Republican lawmakers are desperate to pass the blame to anyone but President Donald Trump for their increasingly despised gerrymandering crusade, with The Hill reporting that they are now attempting to claim that Democrats started it.
Republican-controlled red states have been pursuing an aggressive redistricting agenda at Trump's urging, creating new House district maps that favor GOP candidates in the hopes of hanging on to their slim majority. Efforts by Democrats to fight back have, meanwhile, been stymied by court rulings.
According to a report from The Hill on Tuesday, voters are not happy about this gerrymandering push, citing polling which found that 64 percent of Republicans and independents would support a ban on redistricting that is not tied to a new census, as has traditionally been done.
In the face of yet another Trump initiative that has become toxic with voters, The Hill noted that several Republicans have begun putting the blame on Democrats, arguing that red states are merely responding to preexisting blue state maps that lack any Republican-majority districts, such as Massachusetts.

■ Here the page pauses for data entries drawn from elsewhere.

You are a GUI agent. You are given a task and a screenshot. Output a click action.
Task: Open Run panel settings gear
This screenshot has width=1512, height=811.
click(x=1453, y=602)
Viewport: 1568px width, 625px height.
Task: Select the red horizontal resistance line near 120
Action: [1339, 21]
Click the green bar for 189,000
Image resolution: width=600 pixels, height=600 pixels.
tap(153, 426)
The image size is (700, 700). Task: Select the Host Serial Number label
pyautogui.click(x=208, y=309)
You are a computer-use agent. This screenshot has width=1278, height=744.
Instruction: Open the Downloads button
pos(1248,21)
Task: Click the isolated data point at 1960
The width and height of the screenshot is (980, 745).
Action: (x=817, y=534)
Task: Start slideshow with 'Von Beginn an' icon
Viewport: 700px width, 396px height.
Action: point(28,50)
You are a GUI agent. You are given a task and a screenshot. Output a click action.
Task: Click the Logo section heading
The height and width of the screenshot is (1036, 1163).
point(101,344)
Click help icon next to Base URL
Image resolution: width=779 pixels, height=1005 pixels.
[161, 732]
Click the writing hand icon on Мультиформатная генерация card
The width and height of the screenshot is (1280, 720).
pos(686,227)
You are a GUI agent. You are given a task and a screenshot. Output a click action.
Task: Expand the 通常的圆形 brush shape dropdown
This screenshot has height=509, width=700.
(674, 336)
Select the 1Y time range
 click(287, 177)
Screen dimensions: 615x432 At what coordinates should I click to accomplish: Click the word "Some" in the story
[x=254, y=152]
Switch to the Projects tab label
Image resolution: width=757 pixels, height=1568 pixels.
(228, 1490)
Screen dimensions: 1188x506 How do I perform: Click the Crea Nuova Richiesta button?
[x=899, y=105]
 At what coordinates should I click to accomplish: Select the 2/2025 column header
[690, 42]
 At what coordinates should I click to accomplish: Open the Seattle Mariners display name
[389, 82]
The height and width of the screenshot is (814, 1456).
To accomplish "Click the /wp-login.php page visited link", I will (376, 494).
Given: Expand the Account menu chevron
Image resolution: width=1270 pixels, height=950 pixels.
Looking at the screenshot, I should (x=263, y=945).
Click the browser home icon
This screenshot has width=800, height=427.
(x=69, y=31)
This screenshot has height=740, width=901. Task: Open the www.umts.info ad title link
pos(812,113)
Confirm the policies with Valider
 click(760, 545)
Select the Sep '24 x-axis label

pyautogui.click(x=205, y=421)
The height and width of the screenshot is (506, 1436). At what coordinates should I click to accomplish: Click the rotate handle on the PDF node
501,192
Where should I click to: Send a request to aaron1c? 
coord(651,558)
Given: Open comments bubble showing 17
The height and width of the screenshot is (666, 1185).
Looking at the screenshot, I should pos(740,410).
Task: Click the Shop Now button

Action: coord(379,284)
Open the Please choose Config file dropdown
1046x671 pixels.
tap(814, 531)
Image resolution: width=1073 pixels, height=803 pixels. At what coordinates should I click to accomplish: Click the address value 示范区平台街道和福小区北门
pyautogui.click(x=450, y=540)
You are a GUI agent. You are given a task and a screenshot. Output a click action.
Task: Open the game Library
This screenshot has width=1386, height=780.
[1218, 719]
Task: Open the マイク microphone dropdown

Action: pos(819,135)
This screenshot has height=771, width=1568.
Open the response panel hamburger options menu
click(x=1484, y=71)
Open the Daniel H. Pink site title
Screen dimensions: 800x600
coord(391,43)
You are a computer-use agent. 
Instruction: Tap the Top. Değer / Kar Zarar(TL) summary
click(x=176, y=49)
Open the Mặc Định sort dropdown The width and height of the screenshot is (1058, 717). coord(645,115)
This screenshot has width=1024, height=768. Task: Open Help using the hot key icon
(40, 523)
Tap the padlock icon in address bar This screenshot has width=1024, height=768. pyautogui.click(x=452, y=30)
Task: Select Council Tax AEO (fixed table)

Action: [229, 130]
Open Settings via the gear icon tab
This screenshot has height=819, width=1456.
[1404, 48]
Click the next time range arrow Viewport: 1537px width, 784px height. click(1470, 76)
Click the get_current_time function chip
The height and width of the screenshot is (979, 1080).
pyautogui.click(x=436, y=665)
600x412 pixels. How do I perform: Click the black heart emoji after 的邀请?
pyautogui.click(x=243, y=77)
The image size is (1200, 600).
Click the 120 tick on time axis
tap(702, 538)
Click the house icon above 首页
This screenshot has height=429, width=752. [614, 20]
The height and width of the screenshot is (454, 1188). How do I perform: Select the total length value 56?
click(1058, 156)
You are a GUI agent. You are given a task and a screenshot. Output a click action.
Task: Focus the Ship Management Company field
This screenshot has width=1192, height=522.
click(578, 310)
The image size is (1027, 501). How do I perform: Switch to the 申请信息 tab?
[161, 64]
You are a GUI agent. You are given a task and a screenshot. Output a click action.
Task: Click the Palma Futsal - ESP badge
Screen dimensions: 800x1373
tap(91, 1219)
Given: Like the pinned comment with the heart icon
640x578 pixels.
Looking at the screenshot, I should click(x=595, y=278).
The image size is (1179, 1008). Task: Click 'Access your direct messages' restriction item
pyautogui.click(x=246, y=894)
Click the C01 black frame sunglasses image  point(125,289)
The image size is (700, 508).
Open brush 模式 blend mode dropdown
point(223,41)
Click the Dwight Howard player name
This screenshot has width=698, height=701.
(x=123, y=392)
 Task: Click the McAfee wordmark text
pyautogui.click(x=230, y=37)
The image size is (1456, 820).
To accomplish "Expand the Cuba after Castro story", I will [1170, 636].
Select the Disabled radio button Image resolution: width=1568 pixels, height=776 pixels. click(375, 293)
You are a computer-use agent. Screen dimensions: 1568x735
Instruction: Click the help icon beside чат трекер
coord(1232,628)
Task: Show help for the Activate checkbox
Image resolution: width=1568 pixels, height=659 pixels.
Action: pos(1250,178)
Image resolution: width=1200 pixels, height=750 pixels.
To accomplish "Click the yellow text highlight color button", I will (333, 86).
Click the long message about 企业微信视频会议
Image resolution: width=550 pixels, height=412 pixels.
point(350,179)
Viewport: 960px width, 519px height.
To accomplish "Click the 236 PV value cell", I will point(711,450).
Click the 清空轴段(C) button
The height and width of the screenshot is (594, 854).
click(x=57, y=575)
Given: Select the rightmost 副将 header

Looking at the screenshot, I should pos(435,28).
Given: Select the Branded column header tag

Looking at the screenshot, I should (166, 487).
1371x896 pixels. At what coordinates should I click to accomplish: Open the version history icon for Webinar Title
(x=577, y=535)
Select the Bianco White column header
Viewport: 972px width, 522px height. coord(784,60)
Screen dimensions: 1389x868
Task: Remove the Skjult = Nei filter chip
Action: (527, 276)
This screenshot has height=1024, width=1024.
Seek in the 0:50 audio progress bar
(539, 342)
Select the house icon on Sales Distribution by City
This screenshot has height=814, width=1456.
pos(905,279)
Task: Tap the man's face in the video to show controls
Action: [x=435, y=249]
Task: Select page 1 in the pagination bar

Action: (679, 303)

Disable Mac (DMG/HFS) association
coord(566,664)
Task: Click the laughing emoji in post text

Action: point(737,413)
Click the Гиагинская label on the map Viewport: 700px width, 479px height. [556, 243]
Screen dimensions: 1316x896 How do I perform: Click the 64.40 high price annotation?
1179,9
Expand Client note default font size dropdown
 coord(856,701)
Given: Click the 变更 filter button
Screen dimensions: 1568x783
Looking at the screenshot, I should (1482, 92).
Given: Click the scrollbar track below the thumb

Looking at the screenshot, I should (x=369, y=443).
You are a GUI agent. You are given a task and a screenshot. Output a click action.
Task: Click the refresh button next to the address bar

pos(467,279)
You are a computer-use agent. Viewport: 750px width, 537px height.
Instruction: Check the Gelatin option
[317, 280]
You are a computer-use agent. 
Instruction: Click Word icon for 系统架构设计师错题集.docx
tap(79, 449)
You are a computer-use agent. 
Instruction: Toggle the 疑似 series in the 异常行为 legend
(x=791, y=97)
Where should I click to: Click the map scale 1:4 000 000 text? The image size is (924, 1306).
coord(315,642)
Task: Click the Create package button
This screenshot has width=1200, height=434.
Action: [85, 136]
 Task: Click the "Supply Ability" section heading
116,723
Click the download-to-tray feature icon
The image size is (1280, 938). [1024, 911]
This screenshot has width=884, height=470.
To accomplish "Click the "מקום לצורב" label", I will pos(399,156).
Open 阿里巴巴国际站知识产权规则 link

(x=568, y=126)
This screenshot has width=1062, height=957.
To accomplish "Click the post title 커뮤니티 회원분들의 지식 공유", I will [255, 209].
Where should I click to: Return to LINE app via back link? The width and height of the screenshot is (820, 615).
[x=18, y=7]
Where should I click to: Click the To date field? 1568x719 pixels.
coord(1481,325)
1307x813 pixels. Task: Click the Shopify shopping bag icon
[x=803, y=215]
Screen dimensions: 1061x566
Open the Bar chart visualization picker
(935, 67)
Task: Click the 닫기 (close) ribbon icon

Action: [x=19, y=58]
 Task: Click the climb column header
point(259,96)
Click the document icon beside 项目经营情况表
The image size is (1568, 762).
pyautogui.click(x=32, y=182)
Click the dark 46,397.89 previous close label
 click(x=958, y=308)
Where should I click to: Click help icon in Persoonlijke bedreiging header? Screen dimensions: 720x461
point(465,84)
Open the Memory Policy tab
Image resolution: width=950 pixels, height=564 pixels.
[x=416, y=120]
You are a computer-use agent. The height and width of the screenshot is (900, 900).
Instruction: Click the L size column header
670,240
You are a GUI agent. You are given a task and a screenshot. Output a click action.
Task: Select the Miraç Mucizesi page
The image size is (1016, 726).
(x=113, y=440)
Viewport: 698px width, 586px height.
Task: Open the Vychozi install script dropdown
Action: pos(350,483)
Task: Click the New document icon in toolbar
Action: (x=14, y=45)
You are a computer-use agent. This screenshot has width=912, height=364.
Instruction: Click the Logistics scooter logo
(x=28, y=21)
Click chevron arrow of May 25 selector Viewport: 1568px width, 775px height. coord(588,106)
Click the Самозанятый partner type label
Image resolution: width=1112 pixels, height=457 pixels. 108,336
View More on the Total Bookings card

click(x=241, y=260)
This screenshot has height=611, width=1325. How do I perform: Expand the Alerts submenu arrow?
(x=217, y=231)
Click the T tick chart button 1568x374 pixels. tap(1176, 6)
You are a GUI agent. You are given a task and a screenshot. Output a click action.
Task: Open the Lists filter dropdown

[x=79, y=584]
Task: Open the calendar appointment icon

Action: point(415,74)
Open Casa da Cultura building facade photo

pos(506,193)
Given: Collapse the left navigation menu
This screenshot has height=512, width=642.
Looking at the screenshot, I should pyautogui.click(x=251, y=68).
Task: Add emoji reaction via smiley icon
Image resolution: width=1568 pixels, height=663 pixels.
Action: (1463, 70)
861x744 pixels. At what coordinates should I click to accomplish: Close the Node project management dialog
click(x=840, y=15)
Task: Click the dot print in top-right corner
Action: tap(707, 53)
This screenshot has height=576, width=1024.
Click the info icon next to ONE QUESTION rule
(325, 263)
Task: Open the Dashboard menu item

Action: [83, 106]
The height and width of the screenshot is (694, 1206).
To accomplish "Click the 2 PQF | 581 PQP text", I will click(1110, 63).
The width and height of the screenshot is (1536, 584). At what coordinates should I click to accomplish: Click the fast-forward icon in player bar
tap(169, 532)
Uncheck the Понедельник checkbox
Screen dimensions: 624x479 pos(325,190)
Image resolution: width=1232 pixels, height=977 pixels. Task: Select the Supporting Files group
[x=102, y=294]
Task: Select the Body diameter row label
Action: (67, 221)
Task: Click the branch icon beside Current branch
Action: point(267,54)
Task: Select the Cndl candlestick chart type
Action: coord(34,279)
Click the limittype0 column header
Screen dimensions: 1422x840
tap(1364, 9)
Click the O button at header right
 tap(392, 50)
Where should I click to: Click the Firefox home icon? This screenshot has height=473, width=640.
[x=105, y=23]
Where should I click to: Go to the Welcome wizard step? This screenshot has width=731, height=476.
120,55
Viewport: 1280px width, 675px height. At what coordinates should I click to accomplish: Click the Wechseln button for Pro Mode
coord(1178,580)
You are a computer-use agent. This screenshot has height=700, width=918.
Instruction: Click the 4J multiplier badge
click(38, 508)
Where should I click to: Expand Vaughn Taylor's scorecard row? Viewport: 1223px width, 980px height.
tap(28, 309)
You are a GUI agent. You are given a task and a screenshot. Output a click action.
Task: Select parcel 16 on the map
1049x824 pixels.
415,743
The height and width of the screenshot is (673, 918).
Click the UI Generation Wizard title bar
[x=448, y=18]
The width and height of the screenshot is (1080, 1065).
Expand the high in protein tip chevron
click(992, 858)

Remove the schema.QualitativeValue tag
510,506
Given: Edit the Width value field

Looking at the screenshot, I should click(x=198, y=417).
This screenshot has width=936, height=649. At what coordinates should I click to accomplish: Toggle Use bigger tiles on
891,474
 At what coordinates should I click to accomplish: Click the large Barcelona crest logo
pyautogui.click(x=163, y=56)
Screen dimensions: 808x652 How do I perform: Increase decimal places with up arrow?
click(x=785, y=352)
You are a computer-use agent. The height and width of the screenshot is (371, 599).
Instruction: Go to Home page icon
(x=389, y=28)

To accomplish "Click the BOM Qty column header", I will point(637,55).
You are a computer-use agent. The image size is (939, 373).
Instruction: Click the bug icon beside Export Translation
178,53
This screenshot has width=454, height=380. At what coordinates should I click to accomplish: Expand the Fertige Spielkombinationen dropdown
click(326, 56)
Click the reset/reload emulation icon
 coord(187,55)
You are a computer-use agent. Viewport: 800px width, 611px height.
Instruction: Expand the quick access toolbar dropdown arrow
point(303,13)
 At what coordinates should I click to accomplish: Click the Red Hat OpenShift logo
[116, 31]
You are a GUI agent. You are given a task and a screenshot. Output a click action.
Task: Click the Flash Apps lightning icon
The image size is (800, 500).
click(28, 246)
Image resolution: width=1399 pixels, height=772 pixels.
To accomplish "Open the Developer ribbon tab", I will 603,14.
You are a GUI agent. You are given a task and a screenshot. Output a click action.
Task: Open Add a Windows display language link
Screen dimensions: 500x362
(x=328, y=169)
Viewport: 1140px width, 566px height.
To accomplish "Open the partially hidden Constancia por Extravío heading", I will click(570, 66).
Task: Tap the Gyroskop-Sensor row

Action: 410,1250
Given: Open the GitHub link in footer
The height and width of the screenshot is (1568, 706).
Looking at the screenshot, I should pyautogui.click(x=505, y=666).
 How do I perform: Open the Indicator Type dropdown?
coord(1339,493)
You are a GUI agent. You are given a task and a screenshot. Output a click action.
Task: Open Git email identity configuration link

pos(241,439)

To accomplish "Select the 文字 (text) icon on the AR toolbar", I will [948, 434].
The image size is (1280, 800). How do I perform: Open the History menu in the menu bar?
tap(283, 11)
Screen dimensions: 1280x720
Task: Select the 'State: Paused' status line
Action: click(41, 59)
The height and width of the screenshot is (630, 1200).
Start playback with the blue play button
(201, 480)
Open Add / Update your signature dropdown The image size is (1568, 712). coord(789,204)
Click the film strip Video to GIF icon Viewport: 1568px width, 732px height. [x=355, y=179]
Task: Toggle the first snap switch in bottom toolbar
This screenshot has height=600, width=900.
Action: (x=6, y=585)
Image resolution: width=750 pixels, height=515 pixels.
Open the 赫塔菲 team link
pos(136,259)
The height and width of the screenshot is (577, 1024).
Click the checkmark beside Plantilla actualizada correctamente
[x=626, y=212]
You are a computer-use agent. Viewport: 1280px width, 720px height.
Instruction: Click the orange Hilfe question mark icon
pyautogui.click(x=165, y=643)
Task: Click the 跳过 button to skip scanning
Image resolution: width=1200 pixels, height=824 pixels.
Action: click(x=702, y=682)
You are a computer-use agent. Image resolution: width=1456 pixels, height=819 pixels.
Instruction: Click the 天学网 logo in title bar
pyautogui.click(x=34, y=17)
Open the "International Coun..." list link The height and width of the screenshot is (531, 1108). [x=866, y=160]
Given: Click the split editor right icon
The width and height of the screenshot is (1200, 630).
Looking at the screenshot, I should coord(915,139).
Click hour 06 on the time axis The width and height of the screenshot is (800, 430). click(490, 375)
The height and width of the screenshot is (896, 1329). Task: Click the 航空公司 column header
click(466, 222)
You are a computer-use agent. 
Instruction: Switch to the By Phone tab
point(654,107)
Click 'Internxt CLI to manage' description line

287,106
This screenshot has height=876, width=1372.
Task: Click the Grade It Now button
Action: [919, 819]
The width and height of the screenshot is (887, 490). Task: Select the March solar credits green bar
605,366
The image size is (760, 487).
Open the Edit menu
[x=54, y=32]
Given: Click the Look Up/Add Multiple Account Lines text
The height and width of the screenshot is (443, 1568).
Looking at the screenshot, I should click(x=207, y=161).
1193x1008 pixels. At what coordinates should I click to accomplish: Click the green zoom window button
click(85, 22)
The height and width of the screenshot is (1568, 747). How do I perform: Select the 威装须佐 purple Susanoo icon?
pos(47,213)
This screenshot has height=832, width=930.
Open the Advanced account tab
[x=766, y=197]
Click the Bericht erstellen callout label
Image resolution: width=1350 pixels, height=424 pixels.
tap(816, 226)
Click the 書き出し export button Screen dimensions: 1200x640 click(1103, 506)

“This started because we had some of our blue states that got overly aggressive trying to displace Republican representation,” Rep. Beth Van Duyne, a Texas Republican, told the outlet. “When you look at New England, 40 percent of their voters are Republican voters, and yet they have zero representation in Congress.”
Trump himself once cited Massachusetts as a supposed example of corrupt Democratic gerrymandering, wondering how it could have no GOP representatives, despite the fact that he won, "I think, 41 percent of the vote."
The Hill's report pointed out the reason that Massachusetts's map is a poor basis for making this claim, explaining that it is a "complicated story" about state demographics versus political geography. Even if there was a will to do so, the report explained, it would be very hard to carve out a Republican-leaning district in the state.
"The difficulty in a state like Massachusetts is that, while there are plenty of conservative voters, those voters are spread out across the state in such a way that it’s virtually impossible to create a contiguous district that would send a Republican to Congress — a dynamic highlighted by Nate Cohn, the data guru at The New York Times," the report detailed.
It continued: "Indeed, the current Massachusetts map was bipartisan, signed into law in 2021 by then-Gov. Charlie Baker, a Republican. A year later, a group of researchers used computer models to crank out 5,000 possible House maps for each state. In Massachusetts, only three of those maps included a district that would have sided with Trump in 2024, when in reality not a single county in the Bay State voted for the president."